Task requirements:
Every line from the one with "[region] (112, 2127)" through the final line of the data below goes in the answer, copied exactly. Pictures do not.

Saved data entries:
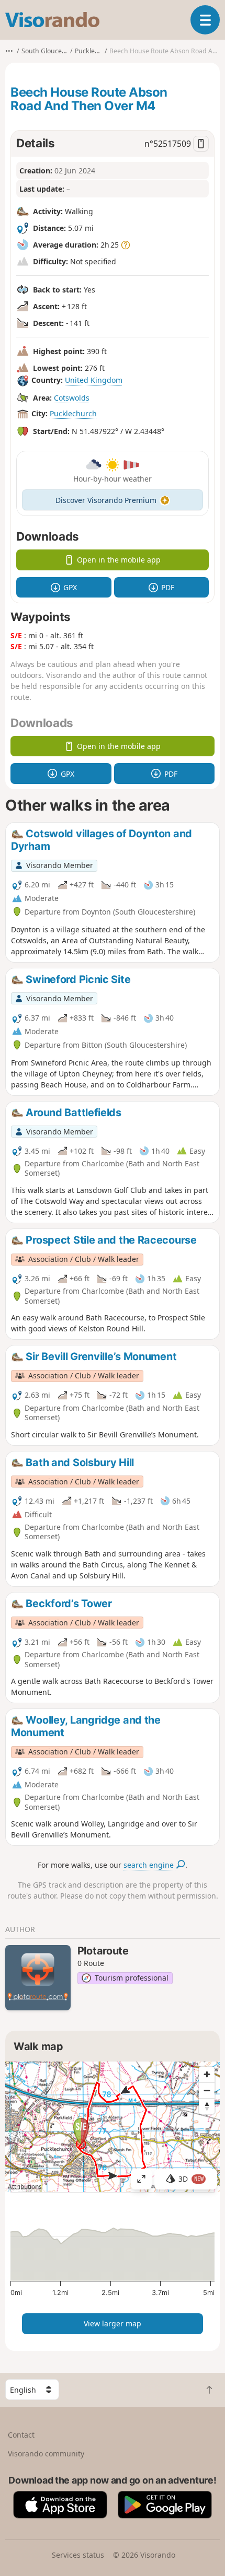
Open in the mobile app (119, 560)
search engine (149, 1865)
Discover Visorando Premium (105, 500)
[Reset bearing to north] (207, 2106)
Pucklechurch (73, 413)
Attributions (25, 2186)
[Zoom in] (207, 2074)
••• (9, 50)
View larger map (112, 2323)
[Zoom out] (207, 2090)
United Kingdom (93, 380)
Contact (21, 2435)
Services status (78, 2555)
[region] (112, 2127)
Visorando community (46, 2453)
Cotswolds (71, 398)
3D (191, 2179)
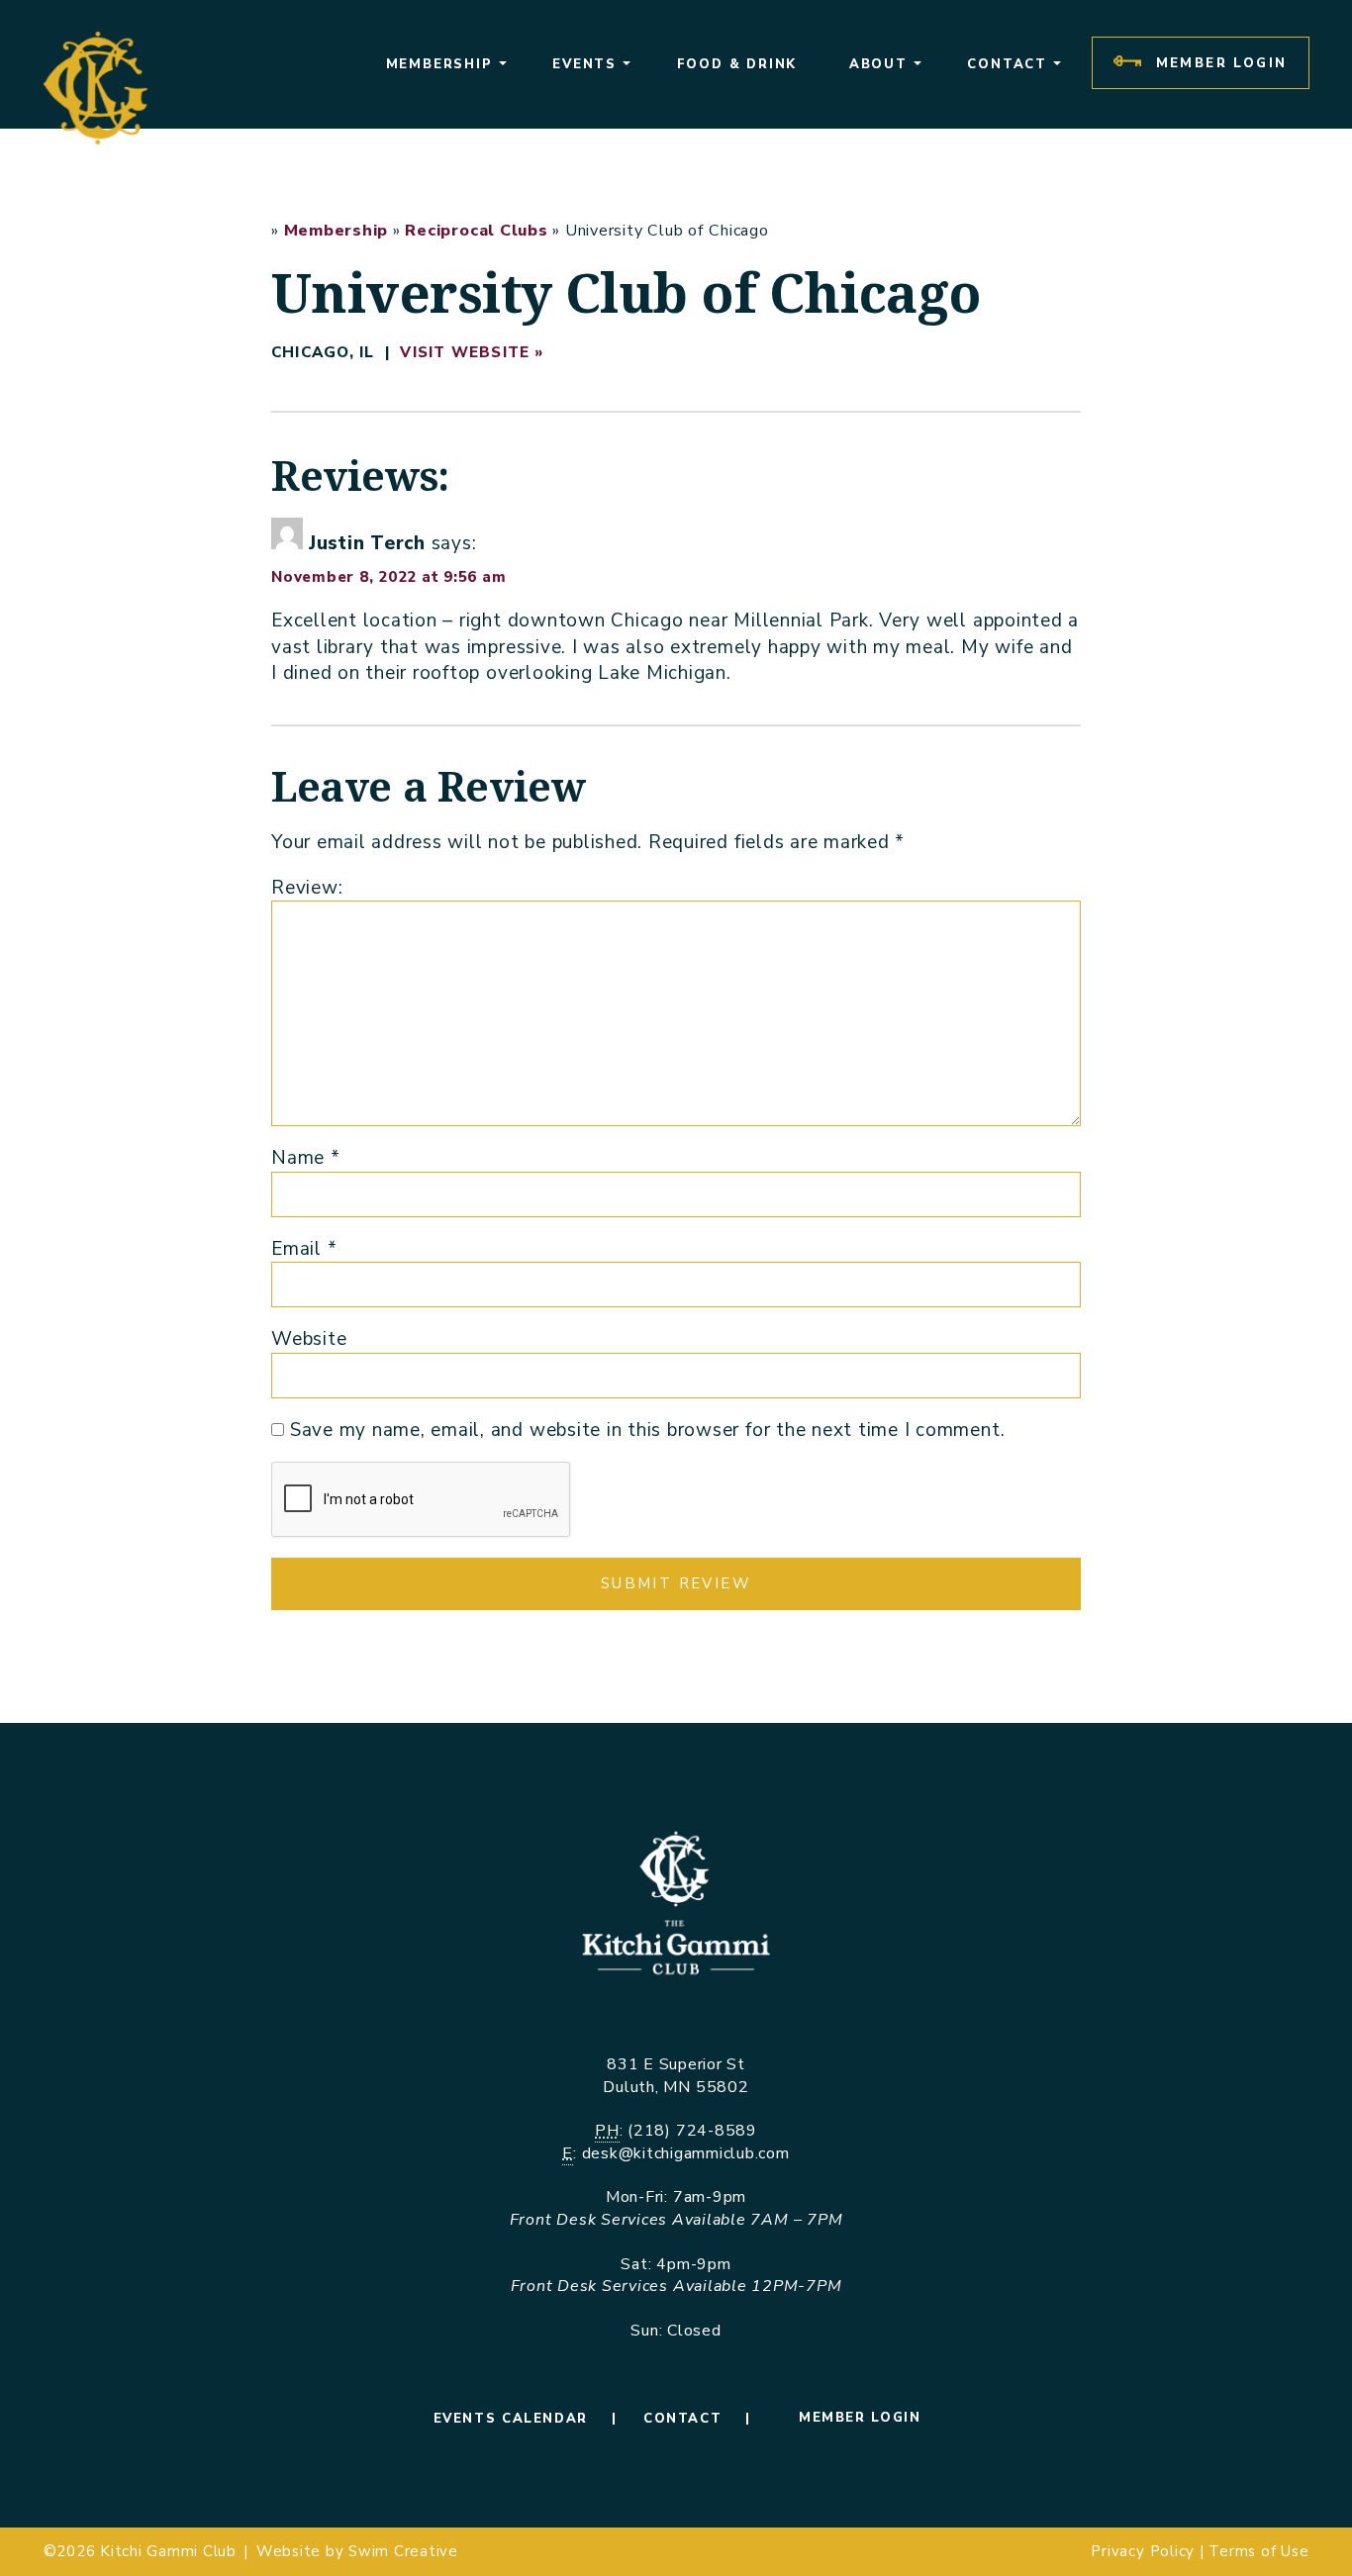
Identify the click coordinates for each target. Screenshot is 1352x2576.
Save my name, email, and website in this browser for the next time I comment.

Answer to this task:
[region] (112, 2127)
Visorando community (46, 2453)
Cotswolds (71, 398)
3D (191, 2179)
Identify the click coordinates for each target. Screenshot is 1352x2576.
Save my name, email, and website in this browser for the next time I comment.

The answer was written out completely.